Calculating addresses can be a chore, so assemblers provide labels, that serve a purpose of providing offsets to a chosen command/line.
One thing they don't provide is functions and local variables as a feature. You can write them, but there is no keyword for that.
Writing our helpers
I assume that you know a bit how compiler and linker works together ;)
NASM (and YASM) provides an extensive macro support. So extensive that we will create a pseudo-HLL wrapper.
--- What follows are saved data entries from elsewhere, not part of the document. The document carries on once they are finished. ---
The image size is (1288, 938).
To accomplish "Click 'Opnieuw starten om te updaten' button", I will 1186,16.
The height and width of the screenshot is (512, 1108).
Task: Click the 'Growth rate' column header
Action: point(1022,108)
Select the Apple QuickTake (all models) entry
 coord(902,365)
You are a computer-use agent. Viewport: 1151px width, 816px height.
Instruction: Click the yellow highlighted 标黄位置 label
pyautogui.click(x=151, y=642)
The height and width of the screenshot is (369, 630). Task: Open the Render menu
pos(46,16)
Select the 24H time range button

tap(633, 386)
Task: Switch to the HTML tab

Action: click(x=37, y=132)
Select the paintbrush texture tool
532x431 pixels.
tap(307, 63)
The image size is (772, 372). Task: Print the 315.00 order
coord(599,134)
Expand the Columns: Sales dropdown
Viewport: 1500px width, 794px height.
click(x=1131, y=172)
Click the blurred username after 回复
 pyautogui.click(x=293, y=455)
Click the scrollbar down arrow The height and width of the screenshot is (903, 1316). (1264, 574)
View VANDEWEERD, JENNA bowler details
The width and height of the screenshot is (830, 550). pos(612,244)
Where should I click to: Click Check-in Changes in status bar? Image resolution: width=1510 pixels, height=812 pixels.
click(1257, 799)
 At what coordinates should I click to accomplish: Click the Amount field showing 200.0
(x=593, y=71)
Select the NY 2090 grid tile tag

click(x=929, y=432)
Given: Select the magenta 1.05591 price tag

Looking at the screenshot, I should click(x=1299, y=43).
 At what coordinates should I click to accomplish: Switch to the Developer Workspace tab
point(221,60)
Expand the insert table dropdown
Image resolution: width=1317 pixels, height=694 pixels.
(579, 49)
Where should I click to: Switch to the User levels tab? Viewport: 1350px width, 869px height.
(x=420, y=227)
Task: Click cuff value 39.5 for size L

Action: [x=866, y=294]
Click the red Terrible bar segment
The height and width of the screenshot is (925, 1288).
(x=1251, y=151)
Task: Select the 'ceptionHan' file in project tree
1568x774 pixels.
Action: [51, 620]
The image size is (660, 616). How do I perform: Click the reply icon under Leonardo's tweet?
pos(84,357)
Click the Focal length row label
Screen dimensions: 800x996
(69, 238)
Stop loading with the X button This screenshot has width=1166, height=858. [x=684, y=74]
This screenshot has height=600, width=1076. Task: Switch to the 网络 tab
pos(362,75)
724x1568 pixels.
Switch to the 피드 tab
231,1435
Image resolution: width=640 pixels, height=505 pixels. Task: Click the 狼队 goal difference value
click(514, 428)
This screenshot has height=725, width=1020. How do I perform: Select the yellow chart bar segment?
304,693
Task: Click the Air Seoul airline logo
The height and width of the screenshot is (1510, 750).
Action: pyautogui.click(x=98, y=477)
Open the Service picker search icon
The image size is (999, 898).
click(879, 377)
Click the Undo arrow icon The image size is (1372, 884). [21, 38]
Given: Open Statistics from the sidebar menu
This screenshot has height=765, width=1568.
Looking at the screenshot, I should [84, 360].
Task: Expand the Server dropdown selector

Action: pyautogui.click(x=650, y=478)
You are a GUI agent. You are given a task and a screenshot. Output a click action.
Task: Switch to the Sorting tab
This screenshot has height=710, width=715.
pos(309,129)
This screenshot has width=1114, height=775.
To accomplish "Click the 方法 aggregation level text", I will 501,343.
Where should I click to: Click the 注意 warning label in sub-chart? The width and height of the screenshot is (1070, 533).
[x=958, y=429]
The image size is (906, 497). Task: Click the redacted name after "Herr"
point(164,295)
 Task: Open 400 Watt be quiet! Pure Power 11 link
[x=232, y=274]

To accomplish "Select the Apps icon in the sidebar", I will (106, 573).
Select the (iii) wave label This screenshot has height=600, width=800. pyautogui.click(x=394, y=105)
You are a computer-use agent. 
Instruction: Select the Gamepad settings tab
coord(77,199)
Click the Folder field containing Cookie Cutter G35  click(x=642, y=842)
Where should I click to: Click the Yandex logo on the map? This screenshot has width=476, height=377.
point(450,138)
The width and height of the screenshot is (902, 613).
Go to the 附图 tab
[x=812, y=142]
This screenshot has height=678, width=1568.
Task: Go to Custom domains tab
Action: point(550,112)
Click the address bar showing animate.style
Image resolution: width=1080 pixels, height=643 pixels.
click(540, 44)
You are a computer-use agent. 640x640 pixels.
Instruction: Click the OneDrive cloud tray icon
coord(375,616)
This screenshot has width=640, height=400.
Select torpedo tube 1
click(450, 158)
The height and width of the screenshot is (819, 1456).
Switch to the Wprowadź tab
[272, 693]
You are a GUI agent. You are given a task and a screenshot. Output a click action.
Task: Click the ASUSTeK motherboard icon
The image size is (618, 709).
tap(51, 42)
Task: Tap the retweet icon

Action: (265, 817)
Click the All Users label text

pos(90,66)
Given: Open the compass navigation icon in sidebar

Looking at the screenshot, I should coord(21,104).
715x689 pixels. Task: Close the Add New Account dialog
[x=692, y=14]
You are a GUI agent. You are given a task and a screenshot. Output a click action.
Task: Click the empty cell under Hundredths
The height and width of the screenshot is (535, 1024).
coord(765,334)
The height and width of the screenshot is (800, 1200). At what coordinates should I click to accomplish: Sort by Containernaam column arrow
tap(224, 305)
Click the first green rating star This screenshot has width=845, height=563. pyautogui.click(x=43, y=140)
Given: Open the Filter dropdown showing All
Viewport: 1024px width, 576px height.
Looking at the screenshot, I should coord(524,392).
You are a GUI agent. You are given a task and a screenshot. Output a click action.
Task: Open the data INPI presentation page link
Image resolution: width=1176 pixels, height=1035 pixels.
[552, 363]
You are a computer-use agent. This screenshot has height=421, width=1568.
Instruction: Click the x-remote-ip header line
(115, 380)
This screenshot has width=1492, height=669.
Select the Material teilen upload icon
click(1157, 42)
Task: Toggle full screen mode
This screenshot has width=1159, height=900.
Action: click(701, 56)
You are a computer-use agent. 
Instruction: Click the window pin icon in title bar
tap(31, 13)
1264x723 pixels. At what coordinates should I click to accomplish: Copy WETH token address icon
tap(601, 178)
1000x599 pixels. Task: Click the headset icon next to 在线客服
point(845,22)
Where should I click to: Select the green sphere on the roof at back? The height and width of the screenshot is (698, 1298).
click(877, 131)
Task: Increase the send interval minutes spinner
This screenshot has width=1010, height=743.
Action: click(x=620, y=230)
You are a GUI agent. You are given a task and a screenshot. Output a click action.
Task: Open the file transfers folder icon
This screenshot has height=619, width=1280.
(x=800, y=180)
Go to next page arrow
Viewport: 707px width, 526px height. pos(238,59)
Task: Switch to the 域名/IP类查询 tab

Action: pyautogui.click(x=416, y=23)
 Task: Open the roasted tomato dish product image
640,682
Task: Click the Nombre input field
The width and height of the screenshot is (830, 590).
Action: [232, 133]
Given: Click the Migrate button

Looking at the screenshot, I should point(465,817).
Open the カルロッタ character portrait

What NASM macros allow us to do: - Contexts with local labels and single-line macros - Constants definition - Single-line macros - Macros with variable parameters and default values - Loops - Conditions - String operations
These features will allow us to write code like this:
Function functionName, firstParameter, secondParameter
Locals firstVariable, secondVariable
mov eax, %$pfirstParameter
add eax, %$lsecondVariable
End
1. Function block
In assembly function blocks are made up of a label marking first instruction and a return instruction. Defining a single-line macro for a simple and short instruction or a colon with a name is a waste of time and space. But, we will need to place some more instructions for variables and parameters later.
%macro Function 1
%1:
%endmacro
%macro End 0
ret
%endmacro
In this example, we created macro called Function that accepts one parameter - name of the function. %1 will output value of first parameter. That will produce a syntactically correct label for a subroutine. Macro End doesn't accept any parameters.
Now, our code will look like this:
Function Start
mov eax, 0x04
add eax, 0x02
End
Calling convention
High-level langages use an identical way of transferring parameters to functions and local variables. It's called calling convention. For compatibility with binaries compiled from C we will use cdecl calling convention. It's easy to implement and it uses only stack and a return register.
cdecl defines these rules:
- Parameters passed through stack in reverse order
- Caller cleans up the stack for parameters
- Callee cleans up the stack for local variables
- Three registers should be saved by caller (EAX, ECX, EDX)
- Three registers must be saved by callee (EBX, ESI, EDI) if they will be used
Here is an example of a stack after subroutine is ready to use parameters and local variables:
How it works
For example, we want to implement a function that checks if a number is in bounds.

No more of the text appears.